Stored records
------------------------------------------------------------------------

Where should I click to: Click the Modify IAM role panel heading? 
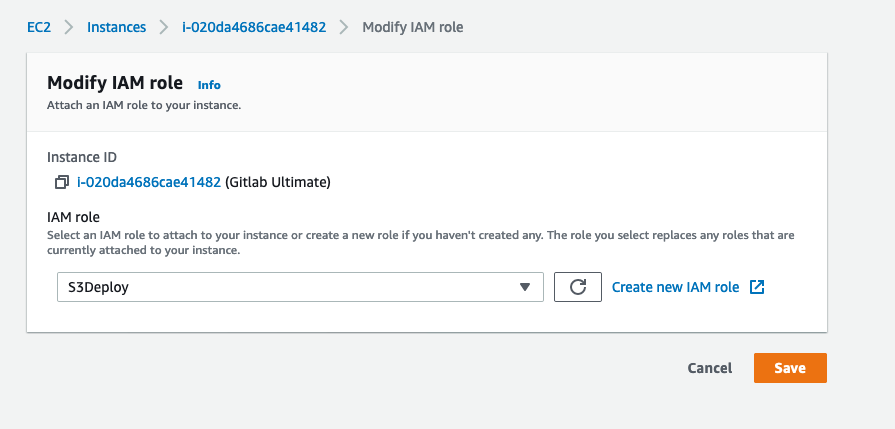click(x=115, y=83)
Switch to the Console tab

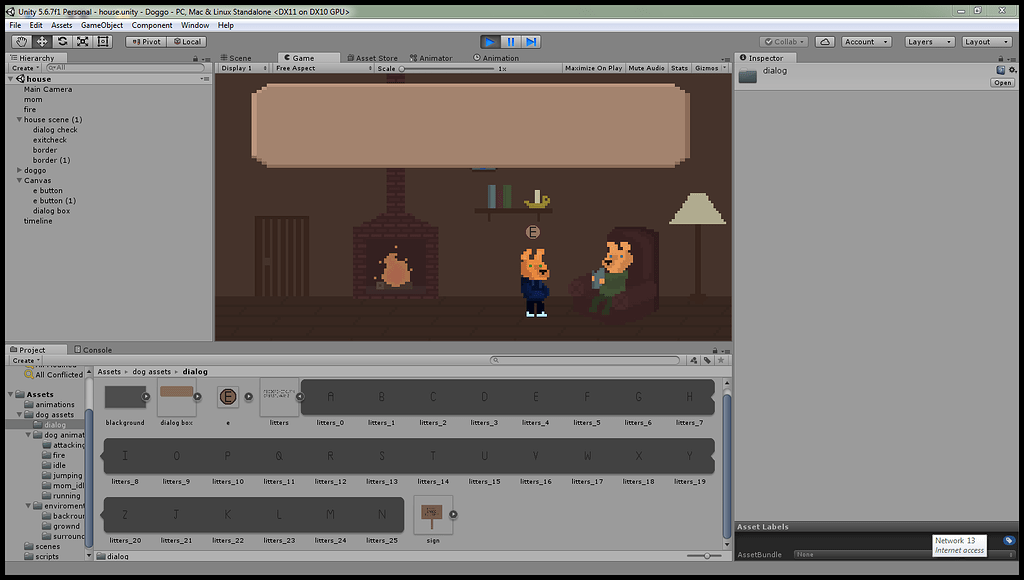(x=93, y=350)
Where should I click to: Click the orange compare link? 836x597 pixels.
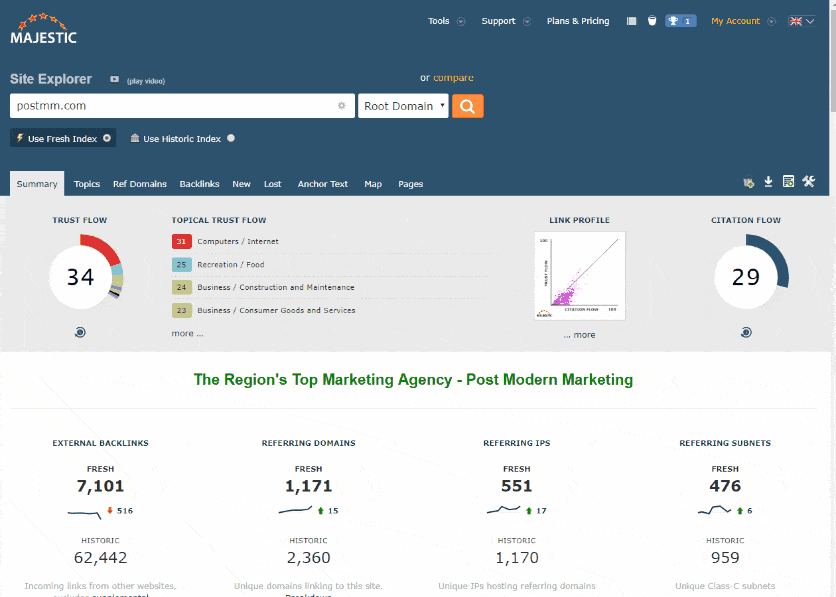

------------------------------------------------------------------------

Each record above must be returned exactly as written, with its pictures omitted.

--- Exercise answer ---
Where should I click to: Click the Modify IAM role panel heading? 
click(x=115, y=83)
Switch to the Console tab

(x=93, y=350)
Where should I click to: Click the orange compare link? 836x597 pixels.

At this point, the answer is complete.